Tornando a noi e a quel primo giorno di scuola, ricordo che quella mattina ero salita sull’autobus che raccoglieva i bambini della zona per lasciarli davanti all’istituto. Si ferma, sale un’altra manciata di bimbi e vedo salire la mia Hermione: capelli castani e arruffati, zaino in spalla e sguardo curioso. Prende posto proprio dietro di me. Eppure quella bambina aveva un’aria familiare, ma non riuscivo proprio a ricordare dove l’avessi già vista. Ci pensa lei a rinfrescarmi la memoria. La sua testa tutta capelli fa capolino tra le spalliere dei sedili e mi saluta: “Per caso tu vieni in Corderia? Alla spiaggia?“
Ecco dove l’avevo vista, tutte le estati al mare, al bar a prendere il gelato, nei balli di gruppo con gli animatori. Era proprio lei!
Annuisco e accenno un sorriso, cercando di controllare il rossore che sento salire su tutto il volto.
“Io sono Katia” mi dice. “Ciao, io mi chiamo Jessica.”
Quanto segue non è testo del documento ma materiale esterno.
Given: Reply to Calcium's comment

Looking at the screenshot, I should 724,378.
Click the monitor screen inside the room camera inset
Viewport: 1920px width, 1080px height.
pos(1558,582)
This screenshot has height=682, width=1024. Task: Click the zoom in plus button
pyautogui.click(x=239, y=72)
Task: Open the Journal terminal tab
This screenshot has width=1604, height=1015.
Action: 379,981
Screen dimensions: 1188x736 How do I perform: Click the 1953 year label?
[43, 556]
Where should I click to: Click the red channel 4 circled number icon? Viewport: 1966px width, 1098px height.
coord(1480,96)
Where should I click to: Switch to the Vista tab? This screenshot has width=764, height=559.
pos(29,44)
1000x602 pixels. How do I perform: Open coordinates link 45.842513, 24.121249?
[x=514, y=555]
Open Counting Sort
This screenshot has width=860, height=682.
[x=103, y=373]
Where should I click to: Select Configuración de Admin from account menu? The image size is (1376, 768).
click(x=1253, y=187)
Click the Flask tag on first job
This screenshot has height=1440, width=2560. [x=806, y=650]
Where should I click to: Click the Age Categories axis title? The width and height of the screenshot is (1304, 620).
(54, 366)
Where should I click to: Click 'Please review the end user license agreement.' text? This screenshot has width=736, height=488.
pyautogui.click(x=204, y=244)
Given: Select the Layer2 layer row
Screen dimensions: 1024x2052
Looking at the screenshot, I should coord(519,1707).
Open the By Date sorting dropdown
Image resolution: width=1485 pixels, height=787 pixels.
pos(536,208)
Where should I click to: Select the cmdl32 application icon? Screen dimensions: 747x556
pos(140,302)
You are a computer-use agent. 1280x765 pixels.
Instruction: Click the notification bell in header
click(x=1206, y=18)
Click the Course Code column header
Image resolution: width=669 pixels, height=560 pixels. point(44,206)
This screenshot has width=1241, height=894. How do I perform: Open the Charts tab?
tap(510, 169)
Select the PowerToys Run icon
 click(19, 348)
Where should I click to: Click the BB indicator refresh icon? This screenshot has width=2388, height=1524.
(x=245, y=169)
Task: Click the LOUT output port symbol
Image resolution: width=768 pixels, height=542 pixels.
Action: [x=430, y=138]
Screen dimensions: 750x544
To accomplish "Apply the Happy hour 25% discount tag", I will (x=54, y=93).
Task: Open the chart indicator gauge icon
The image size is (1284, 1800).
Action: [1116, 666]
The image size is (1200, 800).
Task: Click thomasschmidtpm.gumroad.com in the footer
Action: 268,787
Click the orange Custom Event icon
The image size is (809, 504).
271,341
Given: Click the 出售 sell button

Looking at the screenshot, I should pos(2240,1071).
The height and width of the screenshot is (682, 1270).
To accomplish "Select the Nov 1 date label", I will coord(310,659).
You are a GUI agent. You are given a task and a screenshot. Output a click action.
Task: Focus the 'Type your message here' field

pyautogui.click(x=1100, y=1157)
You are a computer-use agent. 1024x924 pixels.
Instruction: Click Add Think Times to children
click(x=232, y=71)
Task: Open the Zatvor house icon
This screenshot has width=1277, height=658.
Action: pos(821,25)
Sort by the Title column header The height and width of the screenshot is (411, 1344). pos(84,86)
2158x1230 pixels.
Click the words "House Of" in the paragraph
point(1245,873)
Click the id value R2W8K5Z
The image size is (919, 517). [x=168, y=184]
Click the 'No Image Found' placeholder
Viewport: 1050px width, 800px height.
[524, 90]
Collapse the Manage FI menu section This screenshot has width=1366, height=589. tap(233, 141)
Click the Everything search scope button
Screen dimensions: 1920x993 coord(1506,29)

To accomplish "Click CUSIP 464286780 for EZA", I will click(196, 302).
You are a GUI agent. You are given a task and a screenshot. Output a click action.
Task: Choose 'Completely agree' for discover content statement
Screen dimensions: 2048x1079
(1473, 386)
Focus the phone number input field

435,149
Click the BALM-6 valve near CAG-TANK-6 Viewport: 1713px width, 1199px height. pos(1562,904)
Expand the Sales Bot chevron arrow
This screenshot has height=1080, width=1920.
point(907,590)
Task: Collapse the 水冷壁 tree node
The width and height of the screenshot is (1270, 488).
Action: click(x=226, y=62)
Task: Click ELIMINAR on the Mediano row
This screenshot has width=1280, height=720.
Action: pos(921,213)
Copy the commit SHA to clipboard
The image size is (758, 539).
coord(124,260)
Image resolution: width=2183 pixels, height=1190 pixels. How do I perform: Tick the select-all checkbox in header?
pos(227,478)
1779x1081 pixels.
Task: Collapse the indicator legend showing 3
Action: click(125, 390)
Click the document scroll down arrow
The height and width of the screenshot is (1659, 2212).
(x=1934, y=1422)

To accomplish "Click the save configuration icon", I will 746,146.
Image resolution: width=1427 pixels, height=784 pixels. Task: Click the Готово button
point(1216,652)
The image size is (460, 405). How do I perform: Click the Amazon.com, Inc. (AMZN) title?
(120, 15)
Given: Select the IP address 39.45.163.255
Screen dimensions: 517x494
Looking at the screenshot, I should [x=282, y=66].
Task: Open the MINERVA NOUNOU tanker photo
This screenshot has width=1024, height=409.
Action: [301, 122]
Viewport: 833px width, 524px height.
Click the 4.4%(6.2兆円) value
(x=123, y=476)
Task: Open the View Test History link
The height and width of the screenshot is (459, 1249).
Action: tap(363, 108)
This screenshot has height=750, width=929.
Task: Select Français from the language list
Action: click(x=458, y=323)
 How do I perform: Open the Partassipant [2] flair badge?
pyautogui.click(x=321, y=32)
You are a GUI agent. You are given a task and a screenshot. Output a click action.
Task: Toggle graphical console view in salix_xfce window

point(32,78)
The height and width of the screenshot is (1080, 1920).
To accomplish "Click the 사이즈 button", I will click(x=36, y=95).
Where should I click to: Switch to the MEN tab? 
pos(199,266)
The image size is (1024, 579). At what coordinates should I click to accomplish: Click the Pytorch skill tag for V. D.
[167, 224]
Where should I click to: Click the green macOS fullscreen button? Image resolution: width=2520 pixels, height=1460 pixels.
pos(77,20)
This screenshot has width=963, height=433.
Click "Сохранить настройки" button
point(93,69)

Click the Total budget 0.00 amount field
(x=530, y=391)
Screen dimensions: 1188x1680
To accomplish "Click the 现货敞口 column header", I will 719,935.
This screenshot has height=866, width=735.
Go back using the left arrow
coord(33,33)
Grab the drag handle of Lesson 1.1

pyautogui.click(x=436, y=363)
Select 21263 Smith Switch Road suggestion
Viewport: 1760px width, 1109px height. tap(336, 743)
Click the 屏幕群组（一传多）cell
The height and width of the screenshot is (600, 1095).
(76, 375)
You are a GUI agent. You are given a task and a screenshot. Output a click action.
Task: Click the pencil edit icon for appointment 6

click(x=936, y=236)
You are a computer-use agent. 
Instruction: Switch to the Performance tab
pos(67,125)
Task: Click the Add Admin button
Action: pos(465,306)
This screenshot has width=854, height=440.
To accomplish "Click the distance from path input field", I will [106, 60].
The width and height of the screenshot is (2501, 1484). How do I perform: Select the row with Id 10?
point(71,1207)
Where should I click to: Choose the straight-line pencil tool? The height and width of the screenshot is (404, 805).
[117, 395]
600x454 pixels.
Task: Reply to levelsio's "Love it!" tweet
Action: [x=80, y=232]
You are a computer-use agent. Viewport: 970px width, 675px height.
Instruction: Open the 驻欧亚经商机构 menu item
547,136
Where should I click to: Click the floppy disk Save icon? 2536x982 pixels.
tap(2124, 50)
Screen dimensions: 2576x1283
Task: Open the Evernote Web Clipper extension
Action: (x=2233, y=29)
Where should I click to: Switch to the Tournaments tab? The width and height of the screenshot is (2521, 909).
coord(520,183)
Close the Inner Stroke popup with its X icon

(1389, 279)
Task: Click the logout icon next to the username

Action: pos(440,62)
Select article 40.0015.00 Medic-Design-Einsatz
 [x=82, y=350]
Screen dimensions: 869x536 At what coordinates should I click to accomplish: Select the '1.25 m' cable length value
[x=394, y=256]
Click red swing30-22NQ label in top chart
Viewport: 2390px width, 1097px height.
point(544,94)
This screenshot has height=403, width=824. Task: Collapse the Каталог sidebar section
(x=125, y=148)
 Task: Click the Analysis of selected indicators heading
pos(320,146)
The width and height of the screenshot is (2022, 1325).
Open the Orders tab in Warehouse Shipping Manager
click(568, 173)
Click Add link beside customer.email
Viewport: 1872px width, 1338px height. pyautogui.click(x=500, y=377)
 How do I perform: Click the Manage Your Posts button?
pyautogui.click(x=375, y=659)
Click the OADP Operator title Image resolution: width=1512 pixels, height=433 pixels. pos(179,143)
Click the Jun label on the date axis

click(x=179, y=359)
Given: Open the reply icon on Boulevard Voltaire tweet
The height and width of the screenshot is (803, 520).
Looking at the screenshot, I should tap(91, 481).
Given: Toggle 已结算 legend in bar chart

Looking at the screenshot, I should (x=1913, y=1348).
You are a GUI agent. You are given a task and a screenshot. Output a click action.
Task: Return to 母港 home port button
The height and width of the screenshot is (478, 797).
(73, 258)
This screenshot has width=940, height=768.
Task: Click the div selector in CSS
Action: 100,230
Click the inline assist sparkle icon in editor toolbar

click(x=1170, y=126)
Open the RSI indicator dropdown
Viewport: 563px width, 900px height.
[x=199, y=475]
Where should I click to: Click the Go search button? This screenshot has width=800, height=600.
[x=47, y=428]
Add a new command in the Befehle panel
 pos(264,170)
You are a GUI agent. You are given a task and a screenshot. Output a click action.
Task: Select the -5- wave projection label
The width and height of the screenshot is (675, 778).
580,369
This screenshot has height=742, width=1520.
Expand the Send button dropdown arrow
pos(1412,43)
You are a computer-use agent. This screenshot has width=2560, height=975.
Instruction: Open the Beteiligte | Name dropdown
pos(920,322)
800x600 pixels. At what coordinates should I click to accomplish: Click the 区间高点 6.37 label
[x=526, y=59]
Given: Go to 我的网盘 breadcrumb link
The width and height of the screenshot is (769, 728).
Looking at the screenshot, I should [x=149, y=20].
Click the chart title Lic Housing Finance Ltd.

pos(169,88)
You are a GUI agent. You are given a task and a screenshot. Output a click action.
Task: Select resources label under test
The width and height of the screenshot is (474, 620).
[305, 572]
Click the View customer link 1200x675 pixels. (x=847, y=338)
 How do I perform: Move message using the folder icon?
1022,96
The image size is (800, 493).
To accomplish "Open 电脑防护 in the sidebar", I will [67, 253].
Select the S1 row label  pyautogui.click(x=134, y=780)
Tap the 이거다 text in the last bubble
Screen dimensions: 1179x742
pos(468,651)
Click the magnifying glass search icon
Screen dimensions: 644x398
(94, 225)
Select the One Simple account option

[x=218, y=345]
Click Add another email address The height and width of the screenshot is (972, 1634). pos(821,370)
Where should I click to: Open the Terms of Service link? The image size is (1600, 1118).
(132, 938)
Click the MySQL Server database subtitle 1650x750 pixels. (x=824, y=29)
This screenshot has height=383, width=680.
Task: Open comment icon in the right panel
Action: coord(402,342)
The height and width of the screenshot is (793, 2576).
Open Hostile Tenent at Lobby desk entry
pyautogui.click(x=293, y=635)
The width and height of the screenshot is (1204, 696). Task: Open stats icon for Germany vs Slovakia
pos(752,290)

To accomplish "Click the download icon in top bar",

A ben pensarci, venti anni sono tanti, ne ho conosciute di persone, molte delle quali sono state solo di passaggio nella mia vita. Ma nessun incontro è ancora tanto vivido nella mia memoria quanto quello. Katia mi ha – letteralmente e non – accompagnata per mano per tutti questi anni, nonostante la vita si prenda gioco di noi in modi che mai avremmo potuto ritenere possibili. Capisco quando vuole cercare di distrarmi mandandomi messaggi decisamente demenziali o cerca di occupare il mio tempo con altri pensieri che non siano i miei autodistruttivi. La capisco e lascio fare, perché una delle poche certezze della mia vita è che so di aver sempre bisogno di lei in qualche modo. L’anno scorso, dopo che non ci siamo viste per un po’ di tempo, si è trovata materialmente nelle mie giornate e non avrei potuto chiedere di persona migliore che mi tendesse la mano e mi risollevasse.
Dopo tre anni di scuole medie e cinque di liceo dove ancora mi rinfaccia i lividi sul braccio sinistro perché era il mio modo per attirare la sua attenzione, l’università ci ha viste prendere strade diverse. E poi il lavoro, le trasferte, Milano, Roma, Castellammare. Noi ci siamo sempre state, per i primi amori, le prime delusioni, le prime sbronze, le discussioni in famiglia o con amici, i primi viaggi insieme, Parigi, Stresa, Valencia, i litigi tra noi che ci hanno portato periodi di stallo, per poi ritrovarci di nuovo e più unite di prima.
Per me è sempre stata la mia Grande Puffo, come spesso l’ho chiamata nel corso di questi anni, quando dispensava perle di saggezza decisamente troppo profonde per la sua età… e continua a farlo! Ci sono stata quando pensava di essere persa e non vedeva la luce in fondo al tunnel, ma sono sicura che alla fine sia sbocciata grazie al lavoro che ha compiuto su se stessa. Ora è una donna autonoma, indipendente e inalterata nella sua bellezza, anche quando ha scelto il compagno della sua vita, perché è stato un valore aggiunto, e non un elenco di privazioni. La guardo e so che ho ancora molto da imparare da lei.
Katia è il giallo, il suo colore preferito, il colore dei girasoli, il colore del sole, della vita. Questa piccola lettera d’amore è per lei, per augurarle un buon compleanno e per ringraziarla in qualche modo per tutto quello che mi dice, ma soprattutto per tutti i silenzi pregni di significato.

Katia è la mia Hermione. E si sa, senza Hermione, Harry sarebbe morto nel primo libro.
Jessica
PS: in questi giorni ricorre anche il primo compleanno di questo blog. Grazie a tutti coloro che si fermano a leggere, a leggermi, siete preziosi per me.